Saved data entries:
== Segment start ==

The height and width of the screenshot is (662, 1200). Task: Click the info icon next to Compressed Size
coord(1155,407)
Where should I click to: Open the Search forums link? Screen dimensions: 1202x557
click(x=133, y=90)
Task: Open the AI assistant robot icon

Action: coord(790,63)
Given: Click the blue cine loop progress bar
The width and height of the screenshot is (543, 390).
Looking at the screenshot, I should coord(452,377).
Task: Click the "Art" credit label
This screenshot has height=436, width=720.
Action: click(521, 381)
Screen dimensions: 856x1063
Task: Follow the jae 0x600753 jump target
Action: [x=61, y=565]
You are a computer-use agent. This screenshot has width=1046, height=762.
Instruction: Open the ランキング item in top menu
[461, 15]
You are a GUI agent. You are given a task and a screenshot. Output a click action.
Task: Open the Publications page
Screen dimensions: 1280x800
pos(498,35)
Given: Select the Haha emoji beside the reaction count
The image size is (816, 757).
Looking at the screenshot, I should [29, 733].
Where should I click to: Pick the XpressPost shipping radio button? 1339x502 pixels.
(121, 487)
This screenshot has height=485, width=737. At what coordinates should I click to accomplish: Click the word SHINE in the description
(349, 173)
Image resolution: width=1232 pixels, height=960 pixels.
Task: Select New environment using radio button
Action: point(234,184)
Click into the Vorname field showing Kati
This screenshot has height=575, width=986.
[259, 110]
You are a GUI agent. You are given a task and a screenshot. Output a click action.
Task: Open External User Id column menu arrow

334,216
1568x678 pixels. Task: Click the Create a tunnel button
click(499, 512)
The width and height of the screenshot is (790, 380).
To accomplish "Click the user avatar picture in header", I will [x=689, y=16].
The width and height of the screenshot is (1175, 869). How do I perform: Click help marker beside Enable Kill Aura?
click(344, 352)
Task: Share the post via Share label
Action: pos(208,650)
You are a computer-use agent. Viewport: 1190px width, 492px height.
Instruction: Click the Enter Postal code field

== Segment end ==

Among the records, find the lines that contain "computer" and copy each of them.

→ **Response to this exercise**
You are a computer-use agent. This screenshot has width=1046, height=762.
You are a computer-use agent. Viewport: 1190px width, 492px height.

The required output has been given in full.